_EXERCISE BRIEF_. Report each line of the entries below that includes "Expand".
= Beginning of Section =
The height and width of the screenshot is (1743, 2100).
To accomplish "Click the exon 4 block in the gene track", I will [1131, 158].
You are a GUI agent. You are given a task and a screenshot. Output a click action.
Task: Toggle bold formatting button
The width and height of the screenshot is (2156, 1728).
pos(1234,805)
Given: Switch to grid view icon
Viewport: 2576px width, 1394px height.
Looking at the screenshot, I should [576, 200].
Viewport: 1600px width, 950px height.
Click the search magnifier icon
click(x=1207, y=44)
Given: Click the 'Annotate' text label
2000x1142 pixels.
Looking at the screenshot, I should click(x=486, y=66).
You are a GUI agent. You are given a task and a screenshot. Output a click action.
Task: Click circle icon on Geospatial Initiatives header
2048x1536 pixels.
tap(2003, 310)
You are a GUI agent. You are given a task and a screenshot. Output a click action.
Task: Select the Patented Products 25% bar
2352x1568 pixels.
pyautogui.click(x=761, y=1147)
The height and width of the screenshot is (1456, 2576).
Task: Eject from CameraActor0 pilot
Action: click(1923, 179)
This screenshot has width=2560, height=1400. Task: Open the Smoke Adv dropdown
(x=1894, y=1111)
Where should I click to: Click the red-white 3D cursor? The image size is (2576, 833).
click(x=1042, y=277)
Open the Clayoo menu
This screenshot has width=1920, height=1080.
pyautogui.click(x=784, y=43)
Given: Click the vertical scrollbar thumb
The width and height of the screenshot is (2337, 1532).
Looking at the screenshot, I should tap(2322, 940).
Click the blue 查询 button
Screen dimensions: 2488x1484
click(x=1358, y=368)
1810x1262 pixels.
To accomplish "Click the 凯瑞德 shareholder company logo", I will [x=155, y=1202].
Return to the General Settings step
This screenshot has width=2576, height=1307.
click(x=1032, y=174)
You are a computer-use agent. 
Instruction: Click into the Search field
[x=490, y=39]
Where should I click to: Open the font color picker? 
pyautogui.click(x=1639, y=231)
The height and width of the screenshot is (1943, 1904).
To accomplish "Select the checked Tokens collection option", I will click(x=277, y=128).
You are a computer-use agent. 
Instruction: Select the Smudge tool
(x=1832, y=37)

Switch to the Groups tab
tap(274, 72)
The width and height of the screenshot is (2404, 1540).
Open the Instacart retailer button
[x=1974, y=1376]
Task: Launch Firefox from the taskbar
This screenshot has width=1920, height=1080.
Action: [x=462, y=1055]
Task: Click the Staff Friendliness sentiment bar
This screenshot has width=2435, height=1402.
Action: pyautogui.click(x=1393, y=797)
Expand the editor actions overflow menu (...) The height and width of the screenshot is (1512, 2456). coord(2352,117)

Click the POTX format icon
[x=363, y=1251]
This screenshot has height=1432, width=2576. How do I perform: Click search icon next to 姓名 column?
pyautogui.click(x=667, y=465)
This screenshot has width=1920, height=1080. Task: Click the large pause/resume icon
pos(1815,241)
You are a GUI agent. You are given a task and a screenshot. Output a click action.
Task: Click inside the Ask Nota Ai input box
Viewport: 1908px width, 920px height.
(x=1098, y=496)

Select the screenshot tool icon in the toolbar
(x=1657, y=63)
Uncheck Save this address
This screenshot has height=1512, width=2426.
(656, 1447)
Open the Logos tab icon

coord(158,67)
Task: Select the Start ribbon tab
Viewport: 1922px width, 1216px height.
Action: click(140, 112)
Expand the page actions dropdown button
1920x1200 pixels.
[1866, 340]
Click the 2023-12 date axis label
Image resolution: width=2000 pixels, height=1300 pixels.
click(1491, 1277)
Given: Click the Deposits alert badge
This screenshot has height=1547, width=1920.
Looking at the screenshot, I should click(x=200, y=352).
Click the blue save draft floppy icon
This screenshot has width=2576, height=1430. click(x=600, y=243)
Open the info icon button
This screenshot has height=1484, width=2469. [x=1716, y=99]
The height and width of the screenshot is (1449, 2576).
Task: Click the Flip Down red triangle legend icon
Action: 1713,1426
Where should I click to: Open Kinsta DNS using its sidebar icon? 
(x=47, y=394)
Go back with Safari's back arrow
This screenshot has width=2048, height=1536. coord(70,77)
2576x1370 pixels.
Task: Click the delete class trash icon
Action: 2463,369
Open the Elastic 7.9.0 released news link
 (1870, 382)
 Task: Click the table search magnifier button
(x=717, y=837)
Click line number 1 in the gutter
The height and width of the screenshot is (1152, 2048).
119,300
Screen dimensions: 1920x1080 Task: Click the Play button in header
= End of Section =
_SOLUTION_.
Expand the editor actions overflow menu (...) The height and width of the screenshot is (1512, 2456). coord(2352,117)
Expand the page actions dropdown button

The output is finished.